■ Tugas Tertulis:
a: Ringkaslah paragraf dalam kisah Feby Kurnia yang diawali dengan "Sebelum berangkat, aku berpamitan" menjadi daftar singkat. Fakta utamanya harus tetap ada.
b: Tentukan apakah setiap pernyataan berikut sesuai dengan kisah Feby Kurnia. Jawab ya atau tidak, lalu kutip kata-kata penentunya dari teks.
(i) Perkuliahan hari itu dimulai pukul 07.30 WIB.
(ii) Ketika Feby tiba di ruang kelas 507, beberapa rekan mahasiswa sudah hadir.
(iii) Feby adalah mahasiswi jurusan Geofisika.

+++ Bagian Dokumen +++

Kenalkan Namaku Feby Kurnia, Aku ...

Kenalkan Namaku Feby Kurnia, Aku ...

Feby Kurnia semasa hidup. (Foto: Facebook/Batamnews)

PAGI itu, usai menunaikan salat subuh, aku bersiap ke kampus. Aku, Feby Kurnia, mahasiswi semester II jurusan Geofisika Fakultas Matematika Ilmu Pengetahuan Alam (MIPA) di Universitas Gadjah Mada (UGM) Yogyakarta.

Sebelum berangkat, aku berpamitan pada penjaga indekos. Jarak antara kampus dengan indekos tidak terlalu jauh. Aku berangkat biasanya menggunakan sepeda motor. Sepeda motor itu aku datangkan langsung dari Batam, motor itu yang sering membawaku kemanapun pergi.

Hari itu, aktivitas perkuliahan baru dimulai pukul 07.30 WIB, namun sebelum dimulai aku sudah berada di kampus. Hal itu sudah menjadi kebiasaanku hampir setiap hari.

Setiba di kampus, aku langsung bergegas masuk ke ruang kelas 507, belum ada rekan-rekan mahasiswa yang datang, maklum jam baru menunjukkan pukul 06.00 WIB. Suasana masih sepi. Hanya tampak ada petugas kebersihan di ruang kelas 506 lantai 5.

 

Feby Kurnia (kiri) (Foto: Facebook)

 

Tidak ada firasat buruk yang terasa pagi itu, bahkan sejak malam. Begitu juga ibu dan ayah, tidak ada firasat yang mereka rasakan. Usai duduk sejenak di kelas aku beranjak ke toilet. Berjalan menuju toilet dengan suasana udara pagi yang masih segar, diiringi kicauan burung dari balik pepohonan. Aku semula tak menyadari seorang lelaki, petugas kebersihan, yang membersihkan ruang kelas 506 itu, ternyata mengikuti dari belakang.

+++ Informasi yang Diberikan +++

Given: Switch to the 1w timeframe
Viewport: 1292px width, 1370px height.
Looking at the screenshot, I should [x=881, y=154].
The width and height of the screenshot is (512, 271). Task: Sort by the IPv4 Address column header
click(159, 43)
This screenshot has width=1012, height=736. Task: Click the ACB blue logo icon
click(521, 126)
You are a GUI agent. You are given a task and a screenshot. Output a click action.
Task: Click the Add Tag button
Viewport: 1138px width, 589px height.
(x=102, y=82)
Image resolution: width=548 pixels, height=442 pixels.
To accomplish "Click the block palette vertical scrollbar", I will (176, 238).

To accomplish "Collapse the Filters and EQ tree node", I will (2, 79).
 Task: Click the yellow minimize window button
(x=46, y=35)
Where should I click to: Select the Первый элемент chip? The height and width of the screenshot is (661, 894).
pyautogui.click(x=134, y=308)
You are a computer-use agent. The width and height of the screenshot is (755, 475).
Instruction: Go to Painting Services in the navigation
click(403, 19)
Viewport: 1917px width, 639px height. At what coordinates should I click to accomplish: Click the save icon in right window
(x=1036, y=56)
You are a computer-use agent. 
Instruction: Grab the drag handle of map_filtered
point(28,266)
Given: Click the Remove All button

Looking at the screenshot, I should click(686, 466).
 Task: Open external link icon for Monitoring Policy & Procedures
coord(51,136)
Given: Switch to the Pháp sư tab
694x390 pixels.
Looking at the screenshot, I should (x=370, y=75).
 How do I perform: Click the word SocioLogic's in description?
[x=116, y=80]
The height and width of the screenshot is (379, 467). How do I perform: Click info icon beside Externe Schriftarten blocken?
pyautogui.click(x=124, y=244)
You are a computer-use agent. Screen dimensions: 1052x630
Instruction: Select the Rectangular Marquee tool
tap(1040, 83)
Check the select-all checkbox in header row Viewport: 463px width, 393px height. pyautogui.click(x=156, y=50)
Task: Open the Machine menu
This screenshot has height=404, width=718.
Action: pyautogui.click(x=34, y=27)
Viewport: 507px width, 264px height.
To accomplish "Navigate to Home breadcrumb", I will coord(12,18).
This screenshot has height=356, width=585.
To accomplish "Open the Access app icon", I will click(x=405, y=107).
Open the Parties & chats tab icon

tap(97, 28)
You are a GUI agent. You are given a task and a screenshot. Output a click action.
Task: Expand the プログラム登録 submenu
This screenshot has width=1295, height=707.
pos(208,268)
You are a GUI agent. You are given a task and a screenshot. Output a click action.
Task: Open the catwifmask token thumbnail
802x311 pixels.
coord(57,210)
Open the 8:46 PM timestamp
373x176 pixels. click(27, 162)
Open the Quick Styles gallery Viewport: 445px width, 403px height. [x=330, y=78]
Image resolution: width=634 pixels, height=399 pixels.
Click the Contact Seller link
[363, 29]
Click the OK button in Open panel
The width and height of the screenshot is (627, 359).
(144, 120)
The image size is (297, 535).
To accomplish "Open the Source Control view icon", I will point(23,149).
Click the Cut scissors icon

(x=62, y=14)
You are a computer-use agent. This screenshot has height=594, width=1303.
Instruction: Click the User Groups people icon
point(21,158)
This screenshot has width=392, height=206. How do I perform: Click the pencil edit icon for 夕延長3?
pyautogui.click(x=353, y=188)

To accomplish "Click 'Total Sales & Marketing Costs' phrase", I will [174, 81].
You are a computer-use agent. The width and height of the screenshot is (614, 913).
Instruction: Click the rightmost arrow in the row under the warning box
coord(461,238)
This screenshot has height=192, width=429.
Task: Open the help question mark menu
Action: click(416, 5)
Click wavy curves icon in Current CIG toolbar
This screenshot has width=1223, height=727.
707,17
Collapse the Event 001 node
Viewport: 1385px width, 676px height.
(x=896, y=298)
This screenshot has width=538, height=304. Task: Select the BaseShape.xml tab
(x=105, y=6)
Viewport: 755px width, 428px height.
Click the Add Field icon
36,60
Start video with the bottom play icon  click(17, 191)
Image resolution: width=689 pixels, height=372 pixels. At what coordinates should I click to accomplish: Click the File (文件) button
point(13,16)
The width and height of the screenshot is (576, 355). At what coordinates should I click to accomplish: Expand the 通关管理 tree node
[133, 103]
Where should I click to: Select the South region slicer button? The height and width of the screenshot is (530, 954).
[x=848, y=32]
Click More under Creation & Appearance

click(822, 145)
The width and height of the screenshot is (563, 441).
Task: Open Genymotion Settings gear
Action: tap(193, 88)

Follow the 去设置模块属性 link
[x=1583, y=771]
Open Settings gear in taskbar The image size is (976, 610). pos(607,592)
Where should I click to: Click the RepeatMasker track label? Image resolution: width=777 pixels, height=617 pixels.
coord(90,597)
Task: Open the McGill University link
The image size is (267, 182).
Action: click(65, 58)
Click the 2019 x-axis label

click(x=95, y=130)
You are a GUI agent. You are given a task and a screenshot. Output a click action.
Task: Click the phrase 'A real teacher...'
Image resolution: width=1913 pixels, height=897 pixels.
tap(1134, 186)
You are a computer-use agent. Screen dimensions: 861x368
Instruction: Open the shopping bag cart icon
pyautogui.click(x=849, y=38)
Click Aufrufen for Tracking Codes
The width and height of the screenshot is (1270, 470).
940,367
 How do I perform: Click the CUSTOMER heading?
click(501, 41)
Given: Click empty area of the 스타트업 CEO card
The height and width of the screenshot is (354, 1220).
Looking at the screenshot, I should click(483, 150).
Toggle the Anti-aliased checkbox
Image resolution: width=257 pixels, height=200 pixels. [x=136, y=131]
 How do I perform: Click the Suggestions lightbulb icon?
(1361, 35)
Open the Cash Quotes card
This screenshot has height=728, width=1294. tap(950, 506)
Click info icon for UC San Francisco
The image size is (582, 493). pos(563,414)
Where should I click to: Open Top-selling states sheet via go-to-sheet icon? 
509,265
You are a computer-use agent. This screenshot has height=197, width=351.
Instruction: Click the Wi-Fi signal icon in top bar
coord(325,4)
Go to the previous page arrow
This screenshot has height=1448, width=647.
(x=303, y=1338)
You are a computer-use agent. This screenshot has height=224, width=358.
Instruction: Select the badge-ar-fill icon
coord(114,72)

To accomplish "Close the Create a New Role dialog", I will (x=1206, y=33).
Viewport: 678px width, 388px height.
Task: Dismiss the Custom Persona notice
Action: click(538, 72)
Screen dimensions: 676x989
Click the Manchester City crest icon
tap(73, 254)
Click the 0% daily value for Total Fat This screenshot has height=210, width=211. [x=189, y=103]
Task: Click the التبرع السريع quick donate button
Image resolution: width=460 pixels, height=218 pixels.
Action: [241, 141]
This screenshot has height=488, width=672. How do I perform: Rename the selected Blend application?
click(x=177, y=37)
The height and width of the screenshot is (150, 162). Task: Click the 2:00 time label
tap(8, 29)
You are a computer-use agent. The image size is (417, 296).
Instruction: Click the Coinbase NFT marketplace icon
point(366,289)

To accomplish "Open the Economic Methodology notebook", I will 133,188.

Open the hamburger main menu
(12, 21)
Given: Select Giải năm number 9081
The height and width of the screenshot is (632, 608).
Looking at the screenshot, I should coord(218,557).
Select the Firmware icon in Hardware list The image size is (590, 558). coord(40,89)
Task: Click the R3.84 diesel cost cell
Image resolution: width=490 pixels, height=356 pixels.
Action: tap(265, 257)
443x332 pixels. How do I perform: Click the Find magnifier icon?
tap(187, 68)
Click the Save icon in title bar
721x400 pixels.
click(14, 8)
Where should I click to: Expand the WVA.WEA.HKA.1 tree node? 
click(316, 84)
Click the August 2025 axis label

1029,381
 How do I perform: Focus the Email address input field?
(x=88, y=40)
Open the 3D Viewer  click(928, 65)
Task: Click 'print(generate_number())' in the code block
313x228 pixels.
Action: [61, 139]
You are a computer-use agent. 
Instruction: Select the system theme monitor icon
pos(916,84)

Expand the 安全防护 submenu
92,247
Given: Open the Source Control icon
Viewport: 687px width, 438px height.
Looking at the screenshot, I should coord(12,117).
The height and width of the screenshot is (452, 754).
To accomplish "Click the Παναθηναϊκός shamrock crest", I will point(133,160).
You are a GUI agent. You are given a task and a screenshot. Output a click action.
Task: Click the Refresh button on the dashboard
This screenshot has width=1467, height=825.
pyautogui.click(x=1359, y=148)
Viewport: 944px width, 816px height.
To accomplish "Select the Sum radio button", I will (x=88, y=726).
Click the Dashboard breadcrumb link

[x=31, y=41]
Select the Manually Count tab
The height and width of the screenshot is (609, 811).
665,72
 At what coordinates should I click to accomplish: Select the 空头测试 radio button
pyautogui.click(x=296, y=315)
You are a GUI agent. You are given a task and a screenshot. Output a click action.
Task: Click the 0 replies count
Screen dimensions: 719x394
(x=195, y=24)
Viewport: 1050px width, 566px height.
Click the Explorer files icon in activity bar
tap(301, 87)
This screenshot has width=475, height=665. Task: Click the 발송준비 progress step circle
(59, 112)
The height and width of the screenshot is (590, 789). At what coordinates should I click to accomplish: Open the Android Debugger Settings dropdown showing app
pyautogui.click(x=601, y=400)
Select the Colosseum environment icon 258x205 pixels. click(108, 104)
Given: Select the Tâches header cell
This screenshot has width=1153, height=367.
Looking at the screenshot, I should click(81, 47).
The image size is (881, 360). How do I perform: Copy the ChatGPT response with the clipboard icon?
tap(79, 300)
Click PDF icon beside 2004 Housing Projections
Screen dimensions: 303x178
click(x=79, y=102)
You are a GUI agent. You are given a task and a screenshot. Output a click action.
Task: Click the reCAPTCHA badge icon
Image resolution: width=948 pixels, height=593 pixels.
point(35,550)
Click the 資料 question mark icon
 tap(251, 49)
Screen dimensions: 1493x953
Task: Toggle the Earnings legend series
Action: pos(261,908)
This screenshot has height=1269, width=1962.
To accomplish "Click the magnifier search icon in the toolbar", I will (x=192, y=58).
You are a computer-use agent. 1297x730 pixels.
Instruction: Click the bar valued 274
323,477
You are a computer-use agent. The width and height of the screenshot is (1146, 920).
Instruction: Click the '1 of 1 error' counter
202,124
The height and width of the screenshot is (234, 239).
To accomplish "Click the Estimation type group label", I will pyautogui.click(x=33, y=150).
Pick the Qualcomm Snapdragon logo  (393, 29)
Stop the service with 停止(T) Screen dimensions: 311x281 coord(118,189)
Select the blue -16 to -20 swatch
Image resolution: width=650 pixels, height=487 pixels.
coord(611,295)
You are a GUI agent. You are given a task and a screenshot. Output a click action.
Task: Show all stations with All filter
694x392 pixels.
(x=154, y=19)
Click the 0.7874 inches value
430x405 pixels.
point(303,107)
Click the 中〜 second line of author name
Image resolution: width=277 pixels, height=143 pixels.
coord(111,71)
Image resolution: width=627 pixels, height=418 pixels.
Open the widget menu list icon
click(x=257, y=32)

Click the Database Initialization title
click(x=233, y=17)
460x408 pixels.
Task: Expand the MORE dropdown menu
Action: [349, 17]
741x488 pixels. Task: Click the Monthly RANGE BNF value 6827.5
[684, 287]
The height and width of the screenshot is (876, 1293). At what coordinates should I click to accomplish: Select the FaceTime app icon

+++

■ Hasil Setiap Tugas:
a:
- Sebelum berangkat, Feby berpamitan kepada penjaga indekos.
- Jarak antara kampus dan indekos tidak terlalu jauh.
- Ia biasanya berangkat dengan sepeda motor.
- Sepeda motor itu didatangkan langsung dari Batam dan sering membawanya ke mana pun ia pergi.

b:
(i) Ya: "aktivitas perkuliahan baru dimulai pukul 07.30 WIB"
(ii) Tidak: "belum ada rekan-rekan mahasiswa yang datang"
(iii) Ya: "mahasiswi semester II jurusan Geofisika"